■ EXERCISE DETAILS: Copy out the records that follow, leaving every character as it is.
───── RECORDS SHOWN ─────
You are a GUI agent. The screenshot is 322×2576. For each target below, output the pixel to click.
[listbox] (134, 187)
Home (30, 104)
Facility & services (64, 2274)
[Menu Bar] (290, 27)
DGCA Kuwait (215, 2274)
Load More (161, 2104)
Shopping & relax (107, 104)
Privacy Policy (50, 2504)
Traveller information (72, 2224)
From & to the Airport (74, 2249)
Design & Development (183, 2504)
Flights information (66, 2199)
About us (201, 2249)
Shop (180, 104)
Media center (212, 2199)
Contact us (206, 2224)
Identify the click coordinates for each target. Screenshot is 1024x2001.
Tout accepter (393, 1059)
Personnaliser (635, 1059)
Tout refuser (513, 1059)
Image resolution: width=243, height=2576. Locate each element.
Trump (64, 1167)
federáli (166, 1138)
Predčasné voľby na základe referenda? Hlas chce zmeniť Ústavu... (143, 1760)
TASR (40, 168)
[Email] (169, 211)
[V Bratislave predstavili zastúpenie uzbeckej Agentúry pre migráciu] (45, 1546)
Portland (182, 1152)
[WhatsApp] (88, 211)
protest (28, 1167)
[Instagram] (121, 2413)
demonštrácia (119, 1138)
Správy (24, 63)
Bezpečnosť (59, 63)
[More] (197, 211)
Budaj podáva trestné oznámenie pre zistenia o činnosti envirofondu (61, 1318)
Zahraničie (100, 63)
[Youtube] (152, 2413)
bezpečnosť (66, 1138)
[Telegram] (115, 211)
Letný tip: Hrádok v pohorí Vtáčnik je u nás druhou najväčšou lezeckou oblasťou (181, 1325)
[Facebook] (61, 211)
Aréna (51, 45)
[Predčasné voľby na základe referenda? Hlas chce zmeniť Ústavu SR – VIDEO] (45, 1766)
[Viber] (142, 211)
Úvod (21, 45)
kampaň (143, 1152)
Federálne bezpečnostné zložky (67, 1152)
─────
■ EXPECTED ANSWER:
You are a GUI agent. The screenshot is 322×2576. For each target below, output the pixel to click.
[listbox] (134, 187)
Home (30, 104)
Facility & services (64, 2274)
[Menu Bar] (290, 27)
DGCA Kuwait (215, 2274)
Load More (161, 2104)
Shopping & relax (107, 104)
Privacy Policy (50, 2504)
Traveller information (72, 2224)
From & to the Airport (74, 2249)
Design & Development (183, 2504)
Flights information (66, 2199)
About us (201, 2249)
Shop (180, 104)
Media center (212, 2199)
Contact us (206, 2224)
Identify the click coordinates for each target. Screenshot is 1024x2001.
Tout accepter (393, 1059)
Personnaliser (635, 1059)
Tout refuser (513, 1059)
Image resolution: width=243, height=2576. Locate each element.
Trump (64, 1167)
federáli (166, 1138)
Predčasné voľby na základe referenda? Hlas chce zmeniť Ústavu... (143, 1760)
TASR (40, 168)
[Email] (169, 211)
[V Bratislave predstavili zastúpenie uzbeckej Agentúry pre migráciu] (45, 1546)
Portland (182, 1152)
[WhatsApp] (88, 211)
protest (28, 1167)
[Instagram] (121, 2413)
demonštrácia (119, 1138)
Správy (24, 63)
Bezpečnosť (59, 63)
[More] (197, 211)
Budaj podáva trestné oznámenie pre zistenia o činnosti envirofondu (61, 1318)
Zahraničie (100, 63)
[Youtube] (152, 2413)
bezpečnosť (66, 1138)
[Telegram] (115, 211)
Letný tip: Hrádok v pohorí Vtáčnik je u nás druhou najväčšou lezeckou oblasťou (181, 1325)
[Facebook] (61, 211)
Aréna (51, 45)
[Predčasné voľby na základe referenda? Hlas chce zmeniť Ústavu SR – VIDEO] (45, 1766)
[Viber] (142, 211)
Úvod (21, 45)
kampaň (143, 1152)
Federálne bezpečnostné zložky (67, 1152)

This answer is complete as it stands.